- Directed by: Adolf Gärtner
- Written by: Fritz Lang
- Produced by: Ernst Reicher
- Starring: Ernst Reicher
- Production company: Stuart Webbs Film Studio
- Distributed by: Richard Kühn (Berlin)
- Release date: December 1916;
- Running time: 85 minutes
- Country: Germany
- Languages: Silent; German intertitles;

= Die Peitsche =

1916 German film

Die Peitsche (English: The Whip or The Lash) is a 1916 German crime film in the popular Stuart Webbs detective film series. It is considered to be a lost film.

==Plot==
Detective Stuart Webbs investigates the disappearance of valuable diamond jewellery.

==Cast==
- Ernst Reicher as Stuart Webbs
- Esther Carena as Mutter Bert
- Rely Ridon as Neger
- Kurt Busch
- Mila de Paula
- Julius Markov
- Magda Madeleine

==Background==
Die Peitsche was filmed at the Stuart Webbs Film Studio in Berlin-Weißensee. It was produced by the Stuart Webbs Film Company Reicher & Reicher (Berlin).

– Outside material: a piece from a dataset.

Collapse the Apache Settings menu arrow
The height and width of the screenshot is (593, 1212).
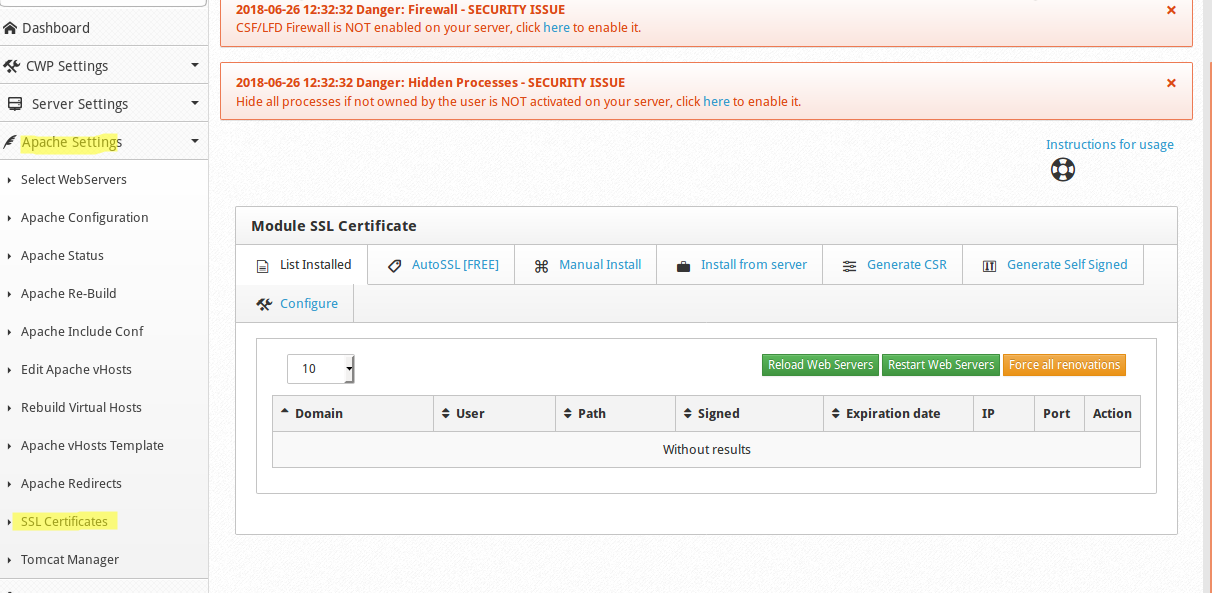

According to film producer Erich Pommer, the screenplay for Die Peitsche was written by Fritz Lang. However, since no other information about the screenwriter has survived, it must be considered uncertain whether the screenplay was actually written by Lang.

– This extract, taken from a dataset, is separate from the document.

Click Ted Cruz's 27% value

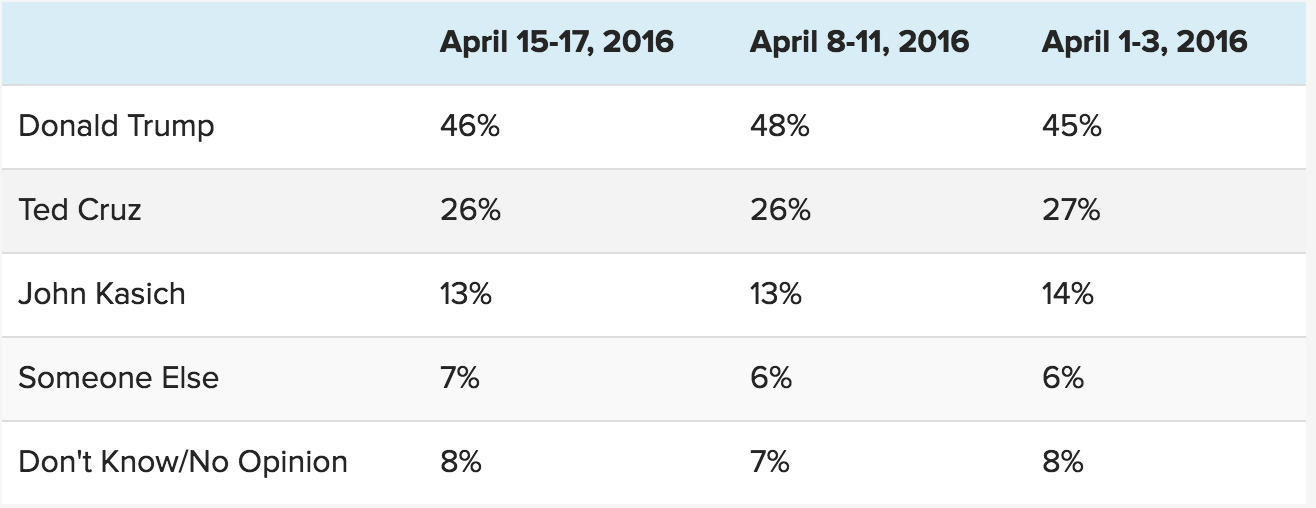1070,210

The film, which is considered lost, has a length of four or five acts and a total running time of 1,560 metres. This corresponds to a running time of approximately 85 minutes. The premiere took place in December 1916 at the Marmorhaus in Berlin.

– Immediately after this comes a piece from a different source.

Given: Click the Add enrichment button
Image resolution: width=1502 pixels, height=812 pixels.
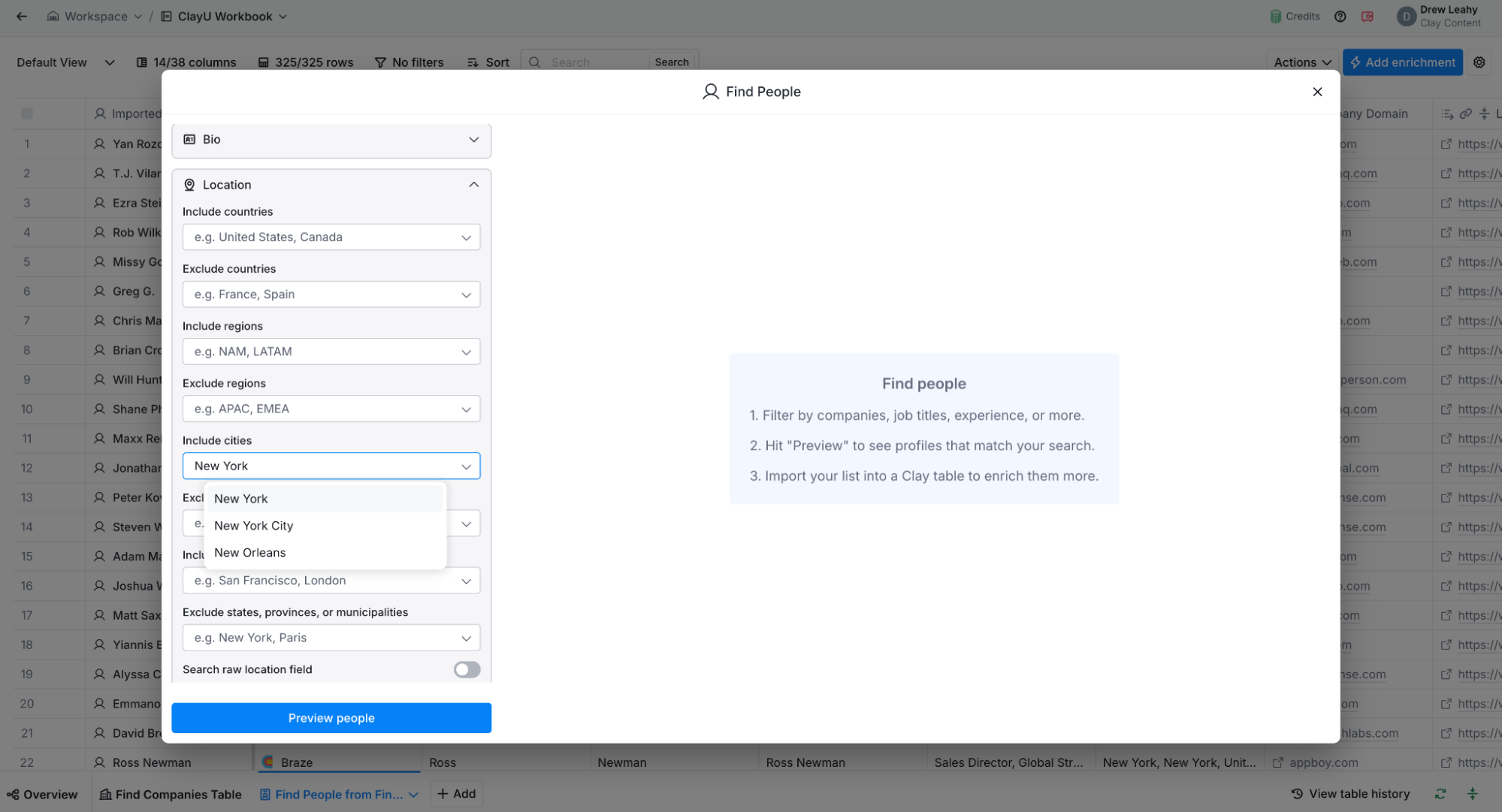Looking at the screenshot, I should [x=1402, y=62].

The Berlin police issued a ban on its use by minors (No. 40112), and the Munich police demanded that it not be advertised as a detective film (Nos. 23152, 23153, 23154, 23155). From 1921 onwards, Richard Kühn (Berlin) took over the film distribution. The Weimar Republic Reich Film Censorship Office in Berlin imposed a ban on its use by minors on 15 June 1921 (No. 3454).